During the night they picked up many known Republican activists from the city and beat and tortured them before leaving the bodies of two of them, John Gibbons and Seamus Lawless, on the street.

In 1981, members of the District Historical Society and local Balbriggan interviewed eyewitnesses to the looting who were children at the time.

“I remember waking up to a terrible noise and screaming and slamming doors. We were crossing the fields at the back of the house as the smoke rose, ”recalled Michael Hammond, who was eight at the time.

“I remember everyone yelling,” recalled Kathleen McGillivary. Two men have been shot in Smyth’s bar. Tonight there will be problems. Clonard Street was fine and on fire. The Black and Tans burned everything they could. “

John Lawless said his grandfather Seamus Lawless was hit with the butt of a rifle, bayoneted and then shot in front of his body and Gibbons’ was thrown into the street. “It was such a horrible thing to do to these two men,” he said.

There were dozens of such retaliations across Ireland during the War of Independence, leading to a phrase that entered the lexicon of gratuitous violence by state forces ‘black and tannery’.

Unfortunately for the British government, Balbriggan was immediately accessible to the international press that had gathered in Dublin to cover the war.

Images and video of burning houses and homeless civilians circulated around the world.

Brittany

They also sparked outrage in Britain among more liberal people, including former British Prime Minister Herbert Asquith, who compared the looting of Balbriggan to acts of violence carried out by the German army against French and Belgian civilians at the beginning of the First War. World. .

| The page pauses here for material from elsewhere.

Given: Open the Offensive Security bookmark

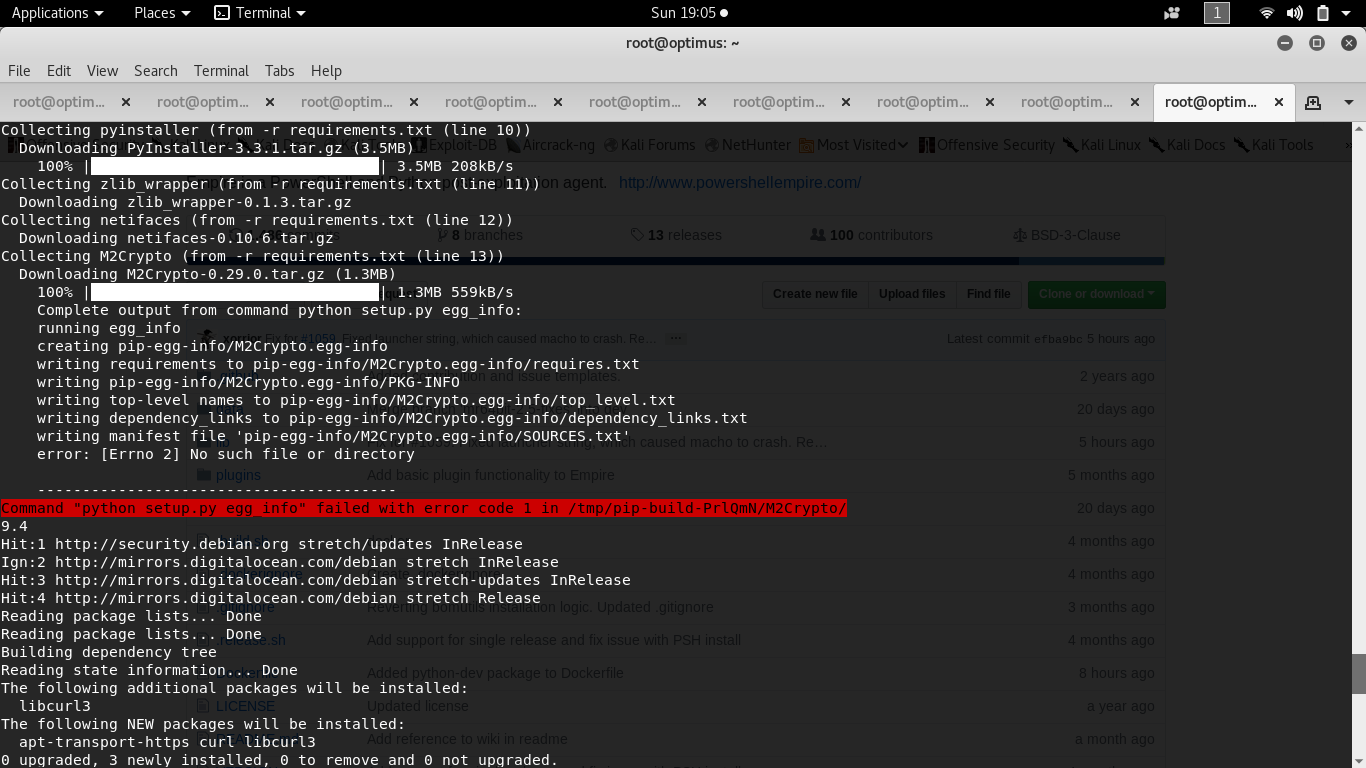Looking at the screenshot, I should click(x=994, y=145).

Wasn’t the sacrifice of the lives of 800,000 British soldiers who died in the Great War supposed to prevent this kind of thing from happening again? Asquith asked pointedly.

In commemorating the centenary, President Michael D. Higgins drew attention to the history of British retaliation throughout his Empire.

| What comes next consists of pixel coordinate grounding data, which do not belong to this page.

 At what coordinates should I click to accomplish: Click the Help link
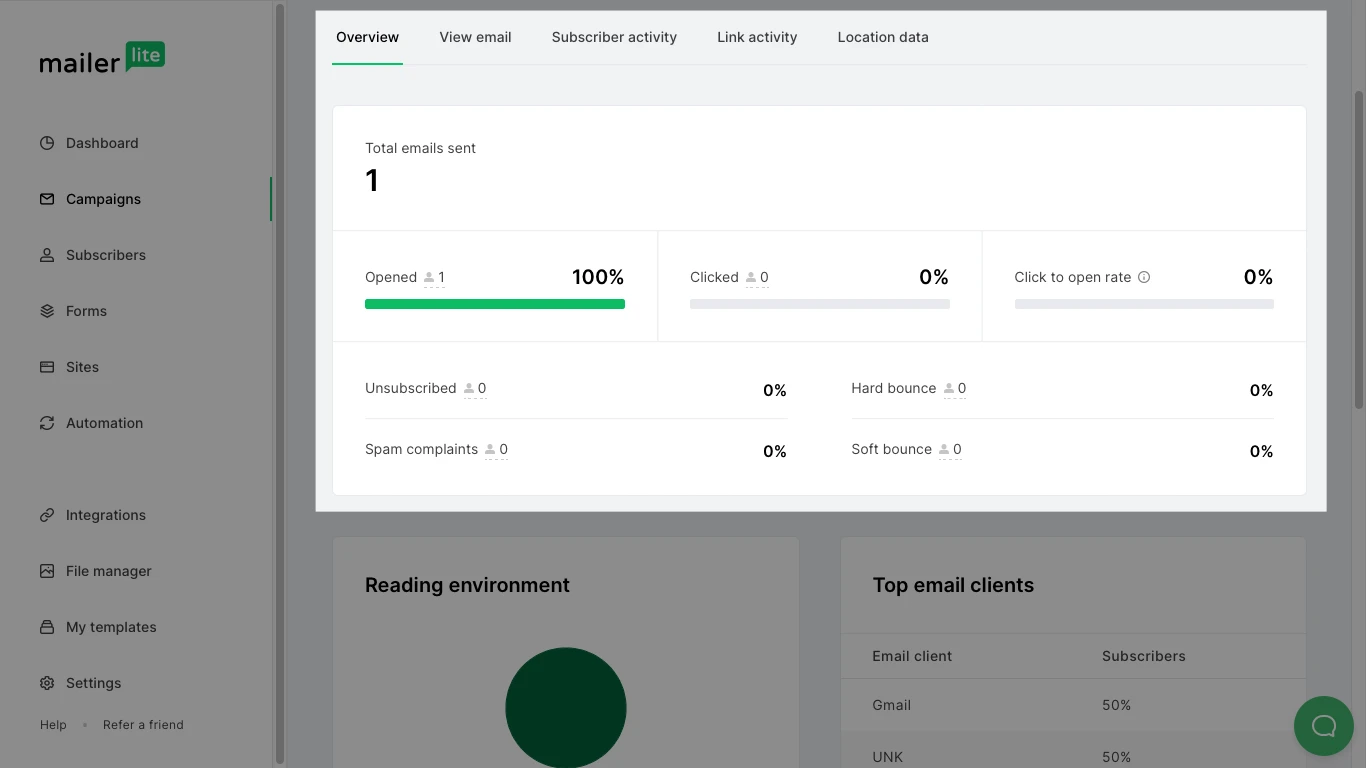53,725
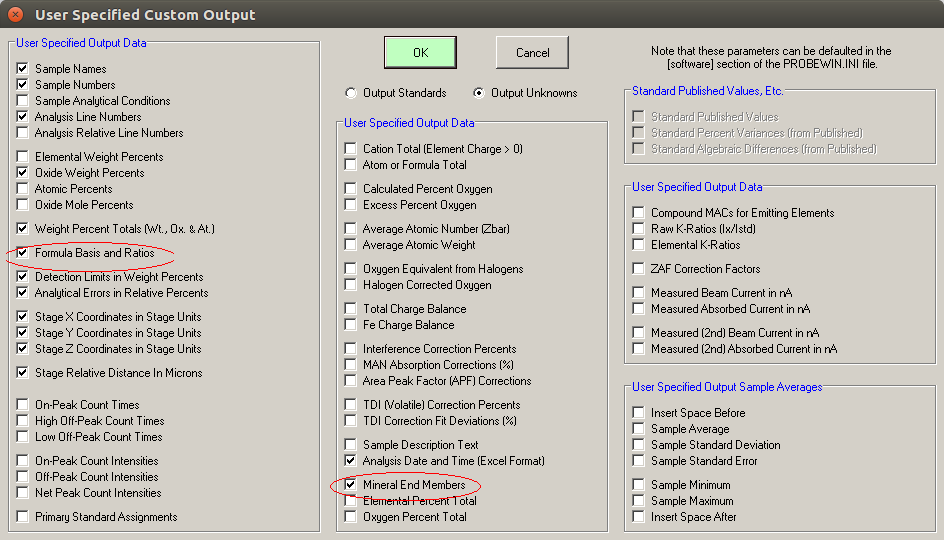Turn on the Sample Average checkbox
This screenshot has width=944, height=540.
point(639,429)
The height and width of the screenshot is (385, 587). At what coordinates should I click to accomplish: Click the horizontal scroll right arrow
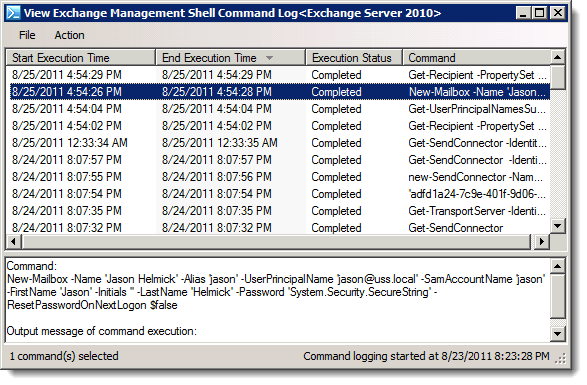click(x=541, y=242)
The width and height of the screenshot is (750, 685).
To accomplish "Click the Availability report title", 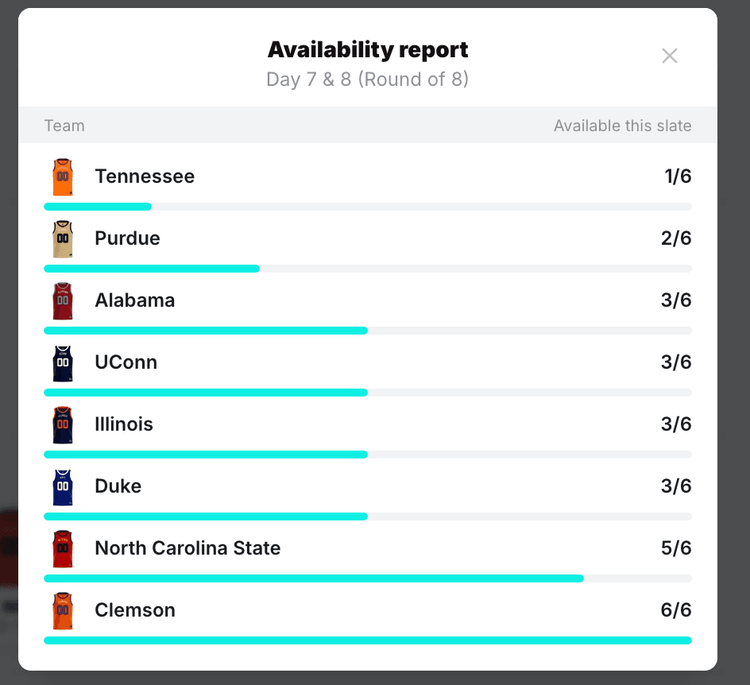I will (368, 50).

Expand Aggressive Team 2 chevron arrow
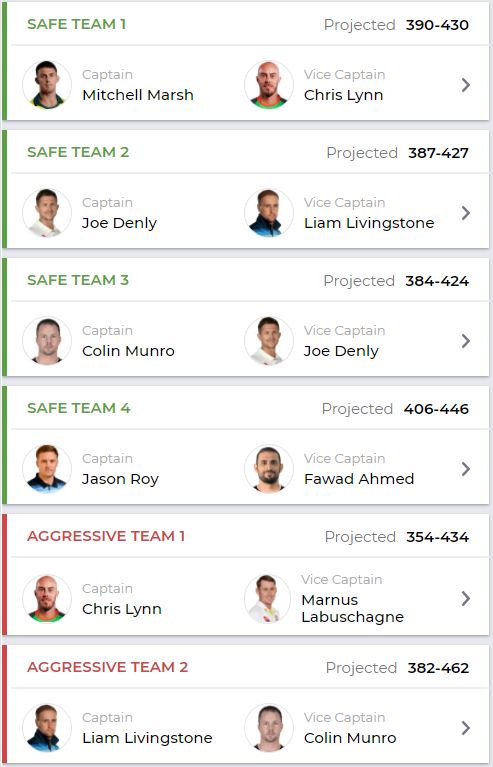point(466,728)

The British used similar tactics in India and to suppress the Mau Mau uprising in Kenya in 1952 and in Cyprus in 1956. It was also a policy carried out by the United States during the Vietnam War, the president noted.

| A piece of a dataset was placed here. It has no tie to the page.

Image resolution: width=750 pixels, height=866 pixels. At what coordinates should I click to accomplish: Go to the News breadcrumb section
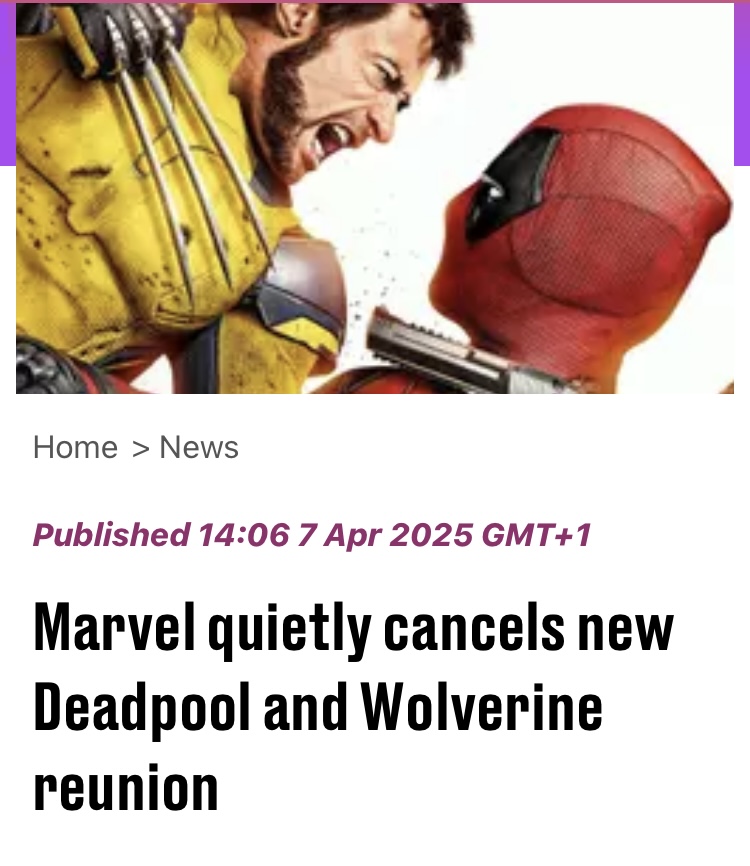tap(199, 447)
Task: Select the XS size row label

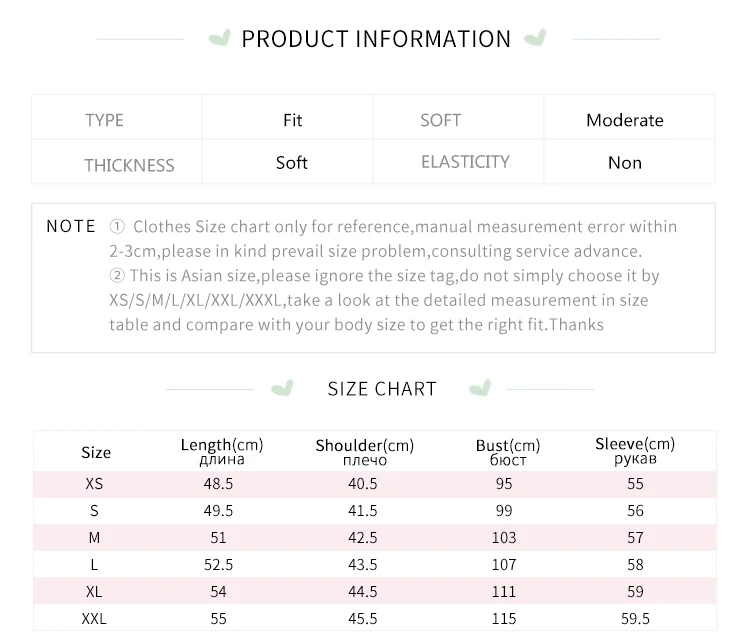Action: (x=94, y=484)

President Higgins said the British retaliation was based on “ideological assumptions, of superiority and inferiority in terms of race, culture or ability, on the notion of the collective as a disloyal, desperate or threatening version of the ‘other’.”

The president quoted the Scottish philosopher David Hume who wrote in his History of England: “The Irish from the beginning of time had been buried in the deepest barbarity and ignorance; and since they were never conquered, even, in fact, by the Romans from whom the entire Western world derives its culture, they continued even in the roughest state of society and distinguished themselves by those vices to which human nature, not domesticated by education, nor restricted by law, is subject forever. “

The president continued: “In fact, a century later, Winston Churchill would write: ‘We have always found the Irish to be a little weird. They refuse to be English. ‘ The ‘otherness’ of the Irish people and their culture was undeniably ingrained at all levels of British society.

The president described the Sacking of Balbriggan as “an act of collective punishment, a retaliation, a term that would become the mark of a policy of subjugation, installation of fear in a public that had in its midst those who sought independence.”